# Work task
Filter the records below down to lines containing "pour".

(Dataset entries)
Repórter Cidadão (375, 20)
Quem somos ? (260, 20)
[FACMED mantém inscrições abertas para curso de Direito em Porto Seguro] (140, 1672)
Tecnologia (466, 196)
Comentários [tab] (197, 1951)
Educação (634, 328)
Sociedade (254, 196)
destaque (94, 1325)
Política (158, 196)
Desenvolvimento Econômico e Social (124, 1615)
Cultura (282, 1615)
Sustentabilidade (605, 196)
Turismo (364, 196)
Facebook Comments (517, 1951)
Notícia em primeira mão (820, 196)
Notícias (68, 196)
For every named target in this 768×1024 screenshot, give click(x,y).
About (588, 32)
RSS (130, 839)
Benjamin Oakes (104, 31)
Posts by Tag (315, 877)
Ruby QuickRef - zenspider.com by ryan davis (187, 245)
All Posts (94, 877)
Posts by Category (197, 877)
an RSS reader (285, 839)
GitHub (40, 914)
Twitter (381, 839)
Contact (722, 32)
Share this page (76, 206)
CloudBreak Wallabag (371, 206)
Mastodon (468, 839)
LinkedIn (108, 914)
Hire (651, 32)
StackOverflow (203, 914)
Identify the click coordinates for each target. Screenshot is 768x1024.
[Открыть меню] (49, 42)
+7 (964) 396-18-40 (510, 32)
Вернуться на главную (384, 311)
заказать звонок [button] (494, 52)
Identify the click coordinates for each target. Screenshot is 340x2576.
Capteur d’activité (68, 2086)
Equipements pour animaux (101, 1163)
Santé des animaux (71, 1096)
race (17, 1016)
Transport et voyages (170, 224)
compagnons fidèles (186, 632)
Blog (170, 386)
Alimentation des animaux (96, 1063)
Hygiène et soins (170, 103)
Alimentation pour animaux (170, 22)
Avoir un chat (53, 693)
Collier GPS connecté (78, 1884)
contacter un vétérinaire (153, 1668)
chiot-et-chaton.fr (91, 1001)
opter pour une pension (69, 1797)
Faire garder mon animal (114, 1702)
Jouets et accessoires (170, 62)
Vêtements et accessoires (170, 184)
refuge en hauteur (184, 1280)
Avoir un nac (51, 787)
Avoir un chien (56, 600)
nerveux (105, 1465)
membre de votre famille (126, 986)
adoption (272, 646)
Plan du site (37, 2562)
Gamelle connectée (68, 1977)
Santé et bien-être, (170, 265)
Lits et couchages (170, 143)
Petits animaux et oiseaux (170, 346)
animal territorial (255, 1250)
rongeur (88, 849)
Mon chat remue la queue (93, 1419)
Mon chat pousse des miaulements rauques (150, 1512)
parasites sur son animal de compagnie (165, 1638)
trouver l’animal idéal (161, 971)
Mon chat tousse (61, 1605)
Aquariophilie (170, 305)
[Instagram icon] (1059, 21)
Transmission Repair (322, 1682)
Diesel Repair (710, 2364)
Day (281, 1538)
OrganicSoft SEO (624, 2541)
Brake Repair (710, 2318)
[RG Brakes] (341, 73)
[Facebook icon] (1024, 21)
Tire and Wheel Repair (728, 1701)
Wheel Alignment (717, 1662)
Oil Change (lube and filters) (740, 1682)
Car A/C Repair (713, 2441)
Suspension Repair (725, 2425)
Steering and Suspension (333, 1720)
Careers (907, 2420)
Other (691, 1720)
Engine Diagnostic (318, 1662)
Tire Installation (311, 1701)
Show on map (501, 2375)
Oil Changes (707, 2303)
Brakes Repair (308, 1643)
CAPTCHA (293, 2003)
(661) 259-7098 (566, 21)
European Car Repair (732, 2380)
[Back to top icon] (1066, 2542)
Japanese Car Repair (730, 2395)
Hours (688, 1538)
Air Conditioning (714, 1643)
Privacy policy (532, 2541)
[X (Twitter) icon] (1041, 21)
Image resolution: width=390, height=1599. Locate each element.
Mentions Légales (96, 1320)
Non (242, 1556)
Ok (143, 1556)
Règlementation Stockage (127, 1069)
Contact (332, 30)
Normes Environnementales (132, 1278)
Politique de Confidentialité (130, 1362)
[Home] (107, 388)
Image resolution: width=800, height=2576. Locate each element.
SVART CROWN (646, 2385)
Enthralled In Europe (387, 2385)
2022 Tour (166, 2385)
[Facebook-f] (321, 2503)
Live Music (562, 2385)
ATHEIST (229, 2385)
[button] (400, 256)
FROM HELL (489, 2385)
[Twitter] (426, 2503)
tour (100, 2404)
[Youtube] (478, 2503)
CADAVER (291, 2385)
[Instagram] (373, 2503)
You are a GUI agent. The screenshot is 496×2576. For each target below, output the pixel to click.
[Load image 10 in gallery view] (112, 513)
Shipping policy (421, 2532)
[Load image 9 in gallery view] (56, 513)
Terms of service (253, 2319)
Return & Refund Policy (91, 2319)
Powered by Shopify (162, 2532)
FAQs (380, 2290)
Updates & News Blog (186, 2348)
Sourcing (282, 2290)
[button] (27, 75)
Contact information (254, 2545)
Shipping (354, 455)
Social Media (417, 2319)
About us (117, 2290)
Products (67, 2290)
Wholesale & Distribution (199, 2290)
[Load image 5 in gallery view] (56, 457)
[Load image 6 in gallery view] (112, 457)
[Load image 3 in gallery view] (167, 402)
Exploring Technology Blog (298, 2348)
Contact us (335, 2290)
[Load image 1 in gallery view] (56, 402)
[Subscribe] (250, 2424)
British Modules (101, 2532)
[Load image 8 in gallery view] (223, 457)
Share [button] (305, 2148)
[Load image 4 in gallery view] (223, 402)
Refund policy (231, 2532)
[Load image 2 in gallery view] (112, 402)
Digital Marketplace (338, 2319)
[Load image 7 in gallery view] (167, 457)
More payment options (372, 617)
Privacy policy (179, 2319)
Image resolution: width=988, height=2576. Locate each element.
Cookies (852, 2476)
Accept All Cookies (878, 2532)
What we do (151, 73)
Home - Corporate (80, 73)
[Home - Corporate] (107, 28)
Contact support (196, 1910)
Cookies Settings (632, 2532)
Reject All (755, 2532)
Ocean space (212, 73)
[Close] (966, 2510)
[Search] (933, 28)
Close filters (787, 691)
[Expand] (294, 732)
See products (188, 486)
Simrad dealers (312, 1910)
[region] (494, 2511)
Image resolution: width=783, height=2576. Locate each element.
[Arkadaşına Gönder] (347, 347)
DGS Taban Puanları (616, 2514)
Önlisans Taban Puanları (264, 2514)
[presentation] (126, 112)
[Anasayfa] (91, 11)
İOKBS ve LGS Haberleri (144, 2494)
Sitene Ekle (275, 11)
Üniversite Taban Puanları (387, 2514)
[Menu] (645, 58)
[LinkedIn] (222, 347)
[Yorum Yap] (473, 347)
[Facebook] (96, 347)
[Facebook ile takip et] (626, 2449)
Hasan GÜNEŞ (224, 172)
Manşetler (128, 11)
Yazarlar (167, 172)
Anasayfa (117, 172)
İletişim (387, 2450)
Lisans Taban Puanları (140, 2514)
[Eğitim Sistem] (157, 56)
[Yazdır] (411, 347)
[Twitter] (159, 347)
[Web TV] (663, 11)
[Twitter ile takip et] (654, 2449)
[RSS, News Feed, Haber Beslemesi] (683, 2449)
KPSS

# Result
Equipements pour animaux (101, 1163)
Alimentation pour animaux (170, 22)
opter pour une pension (69, 1797)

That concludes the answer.